You are Chairman of the technical committee that is reviewing the transport sector reform bills in the National Assembly. When can we expect to have the new laws passed?
The Technical Advisory Committee is reviewing the Railway Bill and the National Transport Commission Bill for the House of Representatives. We are nearly finished and should be reporting to the Committee on Land Transport when they return from recess in a few weeks.
You were also in the technical committee of the Senate. What are the main features of the bills?

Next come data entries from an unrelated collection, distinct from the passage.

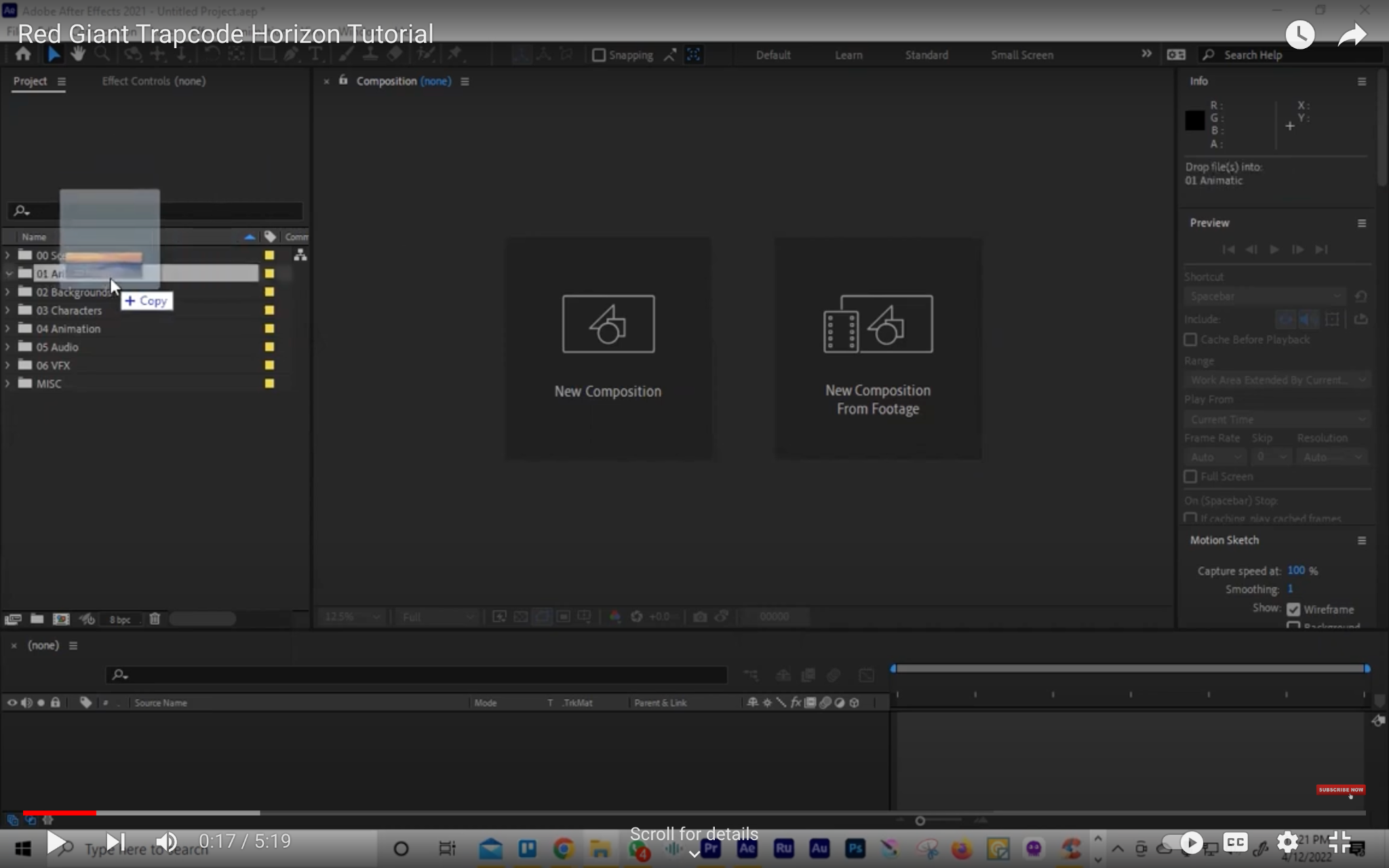Enable the Snapping checkbox
This screenshot has width=1389, height=868.
tap(599, 55)
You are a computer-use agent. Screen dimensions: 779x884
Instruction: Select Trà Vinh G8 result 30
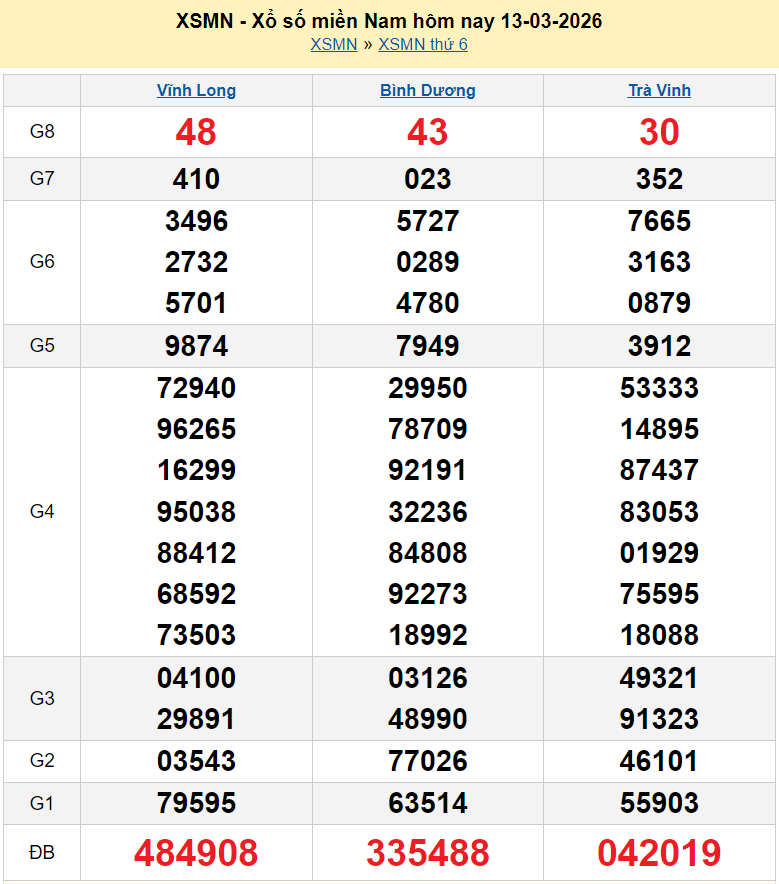tap(659, 132)
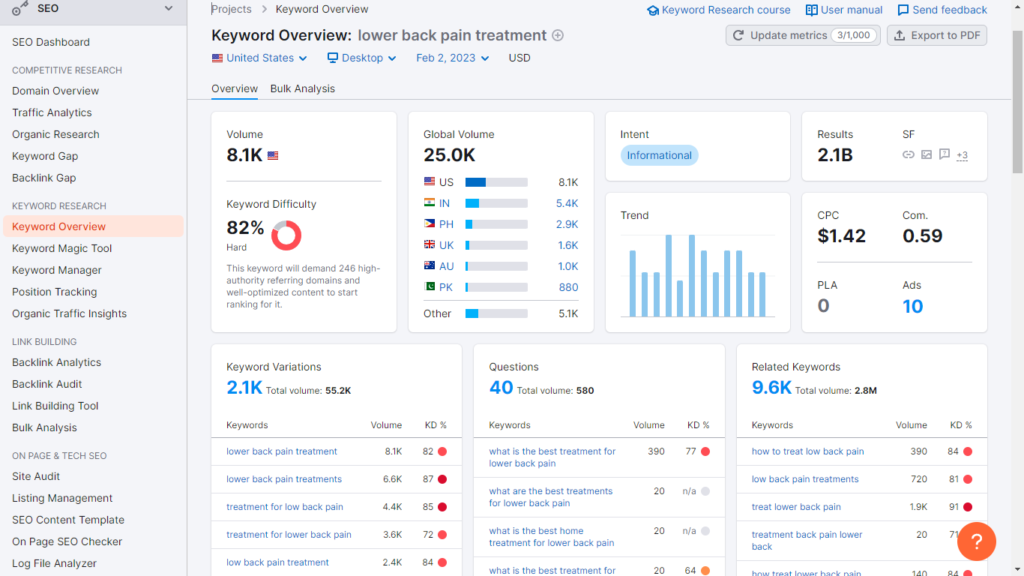Click the instant answer SERP feature icon
This screenshot has width=1024, height=576.
[x=944, y=155]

A key feature of the Railway Bill is the separation of operation from regulation as well as the liberalisation of railway ownership. States, Local Governments and private entities would now be permitted to own, build and/or operate railways. The National Transport Commission Bill creates an independent regulator for the entire transport sector. That is road, rail, maritime and aviation. This enables a synergy from integration and shared resources. It levels the playing field for the modes to better compete against each other and discourages industry capture. It also rationalises the number of disparate regulatory agencies among others. It is revolutionary as it is controversial as some of the existing agencies understandably have anxieties.
So when will the new laws be passed?
The Railway Bill has been passed by the Senate, while the National Transport Commission Bill has passed second reading there. Both bills have passed second reading in the House of Representatives and given the commitment of the leadership of both houses to the timely passage of these bills. I would hazard that we should see these new laws passed before the end of the year.
You have been leading the investigation into the award and implementation of railway contracts from 2010 to 2014, can you give us an insight into when it will conclude and what to expect?
The investigation is being conducted by the House of Representatives and our role is in providing technical advisory. It is an investigation in progress and you must appreciate that it would be inappropriate for me to discuss the status without the authorisation or direction of my client. All I can say is that the railways have not been immune to the pervasive culture of impunity of our recent past.